§ REQUEST A: Summarize the Galaxy S7 edge passage in two sentences.

§ PASSAGE PROVIDED:
============================================================
Of all the phones we saw in 2016, it was the Samsung Galaxy S7 edge that had the greatest impact. Arriving alongside a flat Galaxy S7 that was pretty close to the Galaxy S6, the S7 edge made more sense, pulling into a space that made the S6 edge+ more manageable and hit that 5.5-inch sweet spot. It won Best Smartphone at the Pocket-lint Gadget Awards 2016, against fierce rivals, among many other accolades.

The S7 edge made design tweak that lead to a more premium look and a better feel in the hand. Even now, post-Pixel launch, post-iPhone 7 launch, post-LG G6 launch, we still think that Samsung has the edge on design and it's a year old.

Despite LG's postulating about one-handed use in the G6, switching the display to a 18:9 aspect, in many ways the S7 edge is already there. Some of the S7 edge's display flows into those curves, so although it's 5.5-inch, it doesn't have the bulk of Google's Pixel XL or other big devices.
============================================================
§ Dataset entries:
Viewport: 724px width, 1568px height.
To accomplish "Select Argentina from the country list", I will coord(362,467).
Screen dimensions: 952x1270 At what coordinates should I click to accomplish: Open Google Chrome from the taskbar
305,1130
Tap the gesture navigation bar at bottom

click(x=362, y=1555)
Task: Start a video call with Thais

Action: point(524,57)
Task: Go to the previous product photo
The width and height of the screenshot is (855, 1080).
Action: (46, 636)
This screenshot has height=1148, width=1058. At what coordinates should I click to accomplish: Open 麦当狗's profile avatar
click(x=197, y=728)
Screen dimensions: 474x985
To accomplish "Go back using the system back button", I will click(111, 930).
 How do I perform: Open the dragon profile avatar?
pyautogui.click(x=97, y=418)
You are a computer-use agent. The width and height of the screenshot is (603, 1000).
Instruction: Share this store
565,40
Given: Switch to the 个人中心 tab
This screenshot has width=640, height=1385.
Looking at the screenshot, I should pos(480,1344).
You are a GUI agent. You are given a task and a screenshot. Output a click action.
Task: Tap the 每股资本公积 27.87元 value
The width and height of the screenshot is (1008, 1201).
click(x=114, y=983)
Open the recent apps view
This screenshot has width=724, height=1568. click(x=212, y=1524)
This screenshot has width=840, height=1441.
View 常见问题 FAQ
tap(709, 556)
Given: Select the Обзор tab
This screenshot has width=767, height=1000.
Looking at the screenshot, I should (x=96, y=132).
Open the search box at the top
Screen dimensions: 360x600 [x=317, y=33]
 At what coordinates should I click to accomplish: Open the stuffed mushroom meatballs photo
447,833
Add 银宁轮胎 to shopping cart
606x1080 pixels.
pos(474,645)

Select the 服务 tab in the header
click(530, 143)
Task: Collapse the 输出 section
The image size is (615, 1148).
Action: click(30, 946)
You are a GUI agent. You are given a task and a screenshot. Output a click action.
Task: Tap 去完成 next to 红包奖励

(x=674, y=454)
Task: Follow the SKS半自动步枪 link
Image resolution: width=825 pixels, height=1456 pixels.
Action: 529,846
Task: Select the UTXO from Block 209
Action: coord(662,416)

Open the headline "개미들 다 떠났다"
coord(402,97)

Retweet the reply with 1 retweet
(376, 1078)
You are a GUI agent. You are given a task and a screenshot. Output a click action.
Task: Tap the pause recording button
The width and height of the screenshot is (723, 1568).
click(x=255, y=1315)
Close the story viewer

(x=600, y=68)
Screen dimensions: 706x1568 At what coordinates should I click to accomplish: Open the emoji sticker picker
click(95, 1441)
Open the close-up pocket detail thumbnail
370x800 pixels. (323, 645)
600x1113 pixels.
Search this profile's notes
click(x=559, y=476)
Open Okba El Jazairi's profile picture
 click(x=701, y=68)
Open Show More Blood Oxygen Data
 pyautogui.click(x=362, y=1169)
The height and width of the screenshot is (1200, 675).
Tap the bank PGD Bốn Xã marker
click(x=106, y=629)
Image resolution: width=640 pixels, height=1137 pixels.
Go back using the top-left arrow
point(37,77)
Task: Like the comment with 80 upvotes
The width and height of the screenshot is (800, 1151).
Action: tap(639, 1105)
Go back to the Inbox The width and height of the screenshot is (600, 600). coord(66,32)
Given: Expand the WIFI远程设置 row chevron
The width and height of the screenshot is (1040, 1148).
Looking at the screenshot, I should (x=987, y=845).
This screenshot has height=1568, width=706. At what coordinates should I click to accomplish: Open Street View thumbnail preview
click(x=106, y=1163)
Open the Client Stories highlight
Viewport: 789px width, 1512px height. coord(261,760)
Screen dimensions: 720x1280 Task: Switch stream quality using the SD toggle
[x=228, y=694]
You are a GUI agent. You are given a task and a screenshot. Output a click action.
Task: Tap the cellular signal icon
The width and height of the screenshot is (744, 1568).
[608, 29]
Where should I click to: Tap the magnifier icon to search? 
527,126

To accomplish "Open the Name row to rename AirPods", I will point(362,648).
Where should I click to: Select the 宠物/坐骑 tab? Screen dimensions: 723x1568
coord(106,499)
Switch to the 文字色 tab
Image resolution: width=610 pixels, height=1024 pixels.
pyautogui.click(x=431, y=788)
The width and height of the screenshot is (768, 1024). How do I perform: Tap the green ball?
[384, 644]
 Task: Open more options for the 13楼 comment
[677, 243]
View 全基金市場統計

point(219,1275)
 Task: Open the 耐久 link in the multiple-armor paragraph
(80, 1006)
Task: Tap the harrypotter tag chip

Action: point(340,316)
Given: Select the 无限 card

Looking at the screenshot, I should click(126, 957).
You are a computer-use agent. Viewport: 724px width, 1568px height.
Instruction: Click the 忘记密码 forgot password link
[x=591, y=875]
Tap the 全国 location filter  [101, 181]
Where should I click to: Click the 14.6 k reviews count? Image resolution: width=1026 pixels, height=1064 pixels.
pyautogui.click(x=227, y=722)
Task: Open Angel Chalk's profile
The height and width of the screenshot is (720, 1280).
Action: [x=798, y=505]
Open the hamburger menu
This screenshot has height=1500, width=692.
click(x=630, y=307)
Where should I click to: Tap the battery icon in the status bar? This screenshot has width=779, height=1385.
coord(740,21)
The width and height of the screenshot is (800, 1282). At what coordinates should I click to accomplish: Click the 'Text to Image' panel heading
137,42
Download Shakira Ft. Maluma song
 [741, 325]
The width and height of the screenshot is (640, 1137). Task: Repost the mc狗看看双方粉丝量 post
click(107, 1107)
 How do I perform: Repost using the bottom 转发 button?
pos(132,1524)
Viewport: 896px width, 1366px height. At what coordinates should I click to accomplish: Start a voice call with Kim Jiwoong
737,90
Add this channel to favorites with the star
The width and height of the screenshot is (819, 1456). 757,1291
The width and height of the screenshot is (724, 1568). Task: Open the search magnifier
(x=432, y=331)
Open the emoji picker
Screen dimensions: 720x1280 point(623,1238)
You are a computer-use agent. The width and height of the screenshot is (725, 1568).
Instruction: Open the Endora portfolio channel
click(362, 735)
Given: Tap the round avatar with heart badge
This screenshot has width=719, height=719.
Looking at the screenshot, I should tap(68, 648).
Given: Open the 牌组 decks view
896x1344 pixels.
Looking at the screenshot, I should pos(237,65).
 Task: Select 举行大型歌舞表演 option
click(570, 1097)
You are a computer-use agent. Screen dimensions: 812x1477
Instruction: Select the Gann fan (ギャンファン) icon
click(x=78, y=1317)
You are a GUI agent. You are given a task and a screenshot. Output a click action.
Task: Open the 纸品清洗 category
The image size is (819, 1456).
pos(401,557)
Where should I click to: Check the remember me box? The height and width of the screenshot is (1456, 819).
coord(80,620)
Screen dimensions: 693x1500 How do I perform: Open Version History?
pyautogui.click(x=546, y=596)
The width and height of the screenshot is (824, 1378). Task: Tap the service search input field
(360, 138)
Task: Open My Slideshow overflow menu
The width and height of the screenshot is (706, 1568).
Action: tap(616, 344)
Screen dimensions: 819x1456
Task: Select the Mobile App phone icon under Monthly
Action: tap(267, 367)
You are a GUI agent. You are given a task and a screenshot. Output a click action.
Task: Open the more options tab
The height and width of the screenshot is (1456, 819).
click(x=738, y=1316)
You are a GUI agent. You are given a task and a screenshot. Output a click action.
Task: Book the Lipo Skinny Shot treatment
============================================================
§ REQUEST B: Render the dataset entries from the first one through the line containing "Action: (46, 636)" as a two-column CSV with the headers instruction and response, one row per entry. Put each field in double quotes and replace any line breaks with spaces.

§ SOLUTION A: Of the phones seen in 2016, the Samsung Galaxy S7 edge had the greatest impact and won Best Smartphone at the Pocket-lint Gadget Awards 2016 against fierce rivals. Its design gives a more premium look and a better feel in the hand, and because part of its 5.5-inch display flows into the curves, it lacks the bulk of Google's Pixel XL or other big devices.

§ SOLUTION B:
instruction,response
"Viewport: 724px width, 1568px height. To accomplish ""Select Argentina from the country list"",","I will coord(362,467)."
"Screen dimensions: 952x1270 At what coordinates should I click to accomplish: Open Google Chrome from the taskbar","305,1130"
"Tap the gesture navigation bar at bottom","click(x=362, y=1555)"
"Task: Start a video call with Thais","Action: point(524,57)"
"Task: Go to the previous product photo The width and height of the screenshot is (855, 1080).","Action: (46, 636)"